Así como las costumbres sobre las sucesiones variaban en cada valle, igualmente eran distintas las tenencias de tierras. Según la Relación del valle de Piura, en tiempo de Su gentilidad, la tierra pertenecía toda al curaca, que la poseía como suya propia, dándola a los indios en arrendamiento, y usufructuando ellos parte de las cosechas que producían (7). En el pueblo de Pácora en 1799, el cacique don Gaspar Casusoli, elevó al Procurador de Naturales una petición para hacer valer sus derechos y privilegios (8). Alego que a los caciques se les señalaban tierras para sus cultivos, según era costumbre desde épocas primitivas, y que los indios de su reducción debían trabajarlas, dándoles el curaca de comer y beber durante el tiempo que estuviesen ocupados en ellas, esto era sin contar con el servicio personal a que estaban obligados de prestar. En el caso del cacique de Pácora, le reconocieron veinticinco fanegadas de tierras adjuntas al título de curaca, fuera de las chacras que podía poseer. Variaba la cantidad asignada, así en la declaración del cacique de Caima en Arequipa, declaró en 1822, que por su cargo le pertenecía de derecho 12 tupus de tierras y dos chayañas (9). En la Relación hecha en Huánuco por Iñigo Ortiz de Zúñiga (10) hay mención del servicio al que estaban obligados los indios en las chacras y en la casa del curaca.

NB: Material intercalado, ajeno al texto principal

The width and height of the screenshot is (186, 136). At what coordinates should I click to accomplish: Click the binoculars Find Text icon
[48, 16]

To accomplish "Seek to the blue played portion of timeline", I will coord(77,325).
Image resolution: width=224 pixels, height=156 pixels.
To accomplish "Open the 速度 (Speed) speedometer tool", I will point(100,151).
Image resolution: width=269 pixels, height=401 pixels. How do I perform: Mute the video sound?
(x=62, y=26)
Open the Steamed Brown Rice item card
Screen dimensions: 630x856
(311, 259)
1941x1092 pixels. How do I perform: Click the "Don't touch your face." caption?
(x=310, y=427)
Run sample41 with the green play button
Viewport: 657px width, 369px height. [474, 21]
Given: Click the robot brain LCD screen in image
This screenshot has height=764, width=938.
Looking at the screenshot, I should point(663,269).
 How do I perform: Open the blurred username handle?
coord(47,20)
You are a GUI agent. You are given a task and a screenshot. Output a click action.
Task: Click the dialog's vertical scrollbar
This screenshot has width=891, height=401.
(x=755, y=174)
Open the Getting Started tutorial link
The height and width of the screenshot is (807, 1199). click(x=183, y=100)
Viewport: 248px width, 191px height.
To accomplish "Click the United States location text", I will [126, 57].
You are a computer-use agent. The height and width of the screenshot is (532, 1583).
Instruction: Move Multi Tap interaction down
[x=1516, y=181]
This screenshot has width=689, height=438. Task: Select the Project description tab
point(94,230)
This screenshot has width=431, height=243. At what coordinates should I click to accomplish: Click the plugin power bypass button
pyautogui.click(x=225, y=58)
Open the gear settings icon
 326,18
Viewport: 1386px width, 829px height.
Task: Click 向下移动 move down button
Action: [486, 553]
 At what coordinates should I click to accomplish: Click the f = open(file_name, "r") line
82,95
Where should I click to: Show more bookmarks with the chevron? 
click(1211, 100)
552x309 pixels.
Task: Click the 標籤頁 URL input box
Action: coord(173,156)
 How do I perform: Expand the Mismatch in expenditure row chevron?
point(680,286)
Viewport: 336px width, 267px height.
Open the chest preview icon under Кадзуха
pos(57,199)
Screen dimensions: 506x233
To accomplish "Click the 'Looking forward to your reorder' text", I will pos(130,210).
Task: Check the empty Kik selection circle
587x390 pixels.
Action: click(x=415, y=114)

En un manuscrito de 1768, don Apolinario Llontop, cacique propietario de Monsefú, elevó una petición afín de ser amparado en sus derechos y privilegios. Pedía que se cumpliese lo proveído en las Ordenanzas a los Caciques, sobre el servicio y beneficios. En un decreto del Superior Orden del 12 de Abril del mismo año, estaba dispuesto “que a los caziques, a más del salario, que se les señala en las Retazas, les siembren y beneficien los Indios subgetos, algunas Chácaras, bien sea en las tierras, que tubieren propias, o si caresieren de ellas, en las del Común, y que para la Guarda de Ganados servicio de su casa, y el de su muger siendo Casado, se le destine cierto número de los Reservados mayores de cinquenta años, de muchachos, e indias viejas libres de toda sospecha, con la obligación los referidos Caziques, de remunerar a los suso dichos el trabajo que impenden en sus respectivos ministerios, la qual se expresará después”. Incluye el expediente una Provisión original, librada el año 1679 por el Virrey Melchor de Liñán y Cisneros a favor del abuelo de Apolinario Llontop, igualmente cacique de Monsefú y en la que se disponía que “los Indios de la Comunidad del dicho Repartimiento de Monsefú, les havían de sembrar, beneficiar y cojer a sus Caziques, unas chácaras y sementeras de quatro fanegas de sembradura de maíz y dos de trigo, dándoles semillas, de comer y beber a los mencionados operarios el tiempo que se ocuparen, para la guarda de sus ganados ocho indios viejos, seis muchachos de 17 años para abajo, y últimamente, para el servicio de su casa, y el de su muger, seis indias viejas sin sospechas, a todos los quales a más de la comida y bebida, les hauían de contribuir los dichos caziques
un vestido de algodón a cada uno, con la condición de que se hubiesen de mudar de seis en seis meses, a menos que ellos de su voluntad, quisieren servir más tiempo”. La petición del cacique Llontop, motivó un decreto ordenando se efectuase una Revisita a dicha provincia por el corregidor don Juan Okelli, y el informe pasó a la Contaduría el 7 de Marzo de 1777. “En ella se cituaron a los Caziques de cada repartimiento los salarios que debían gozar con proporción a el número de indios empadronados, y a el trabajo que han de emprender en la Recaudación y cobranza de tributos” (12 de Febrero de 1778).
Del informe se desprende que los salarios estaban en proporción al número de indios y fueron variando a través del tiempo. Estos beneficios hacían muy codiciados los títulos de caciques, de allí los numerosos litigios y pleitos que debían abundar durante la Colonia.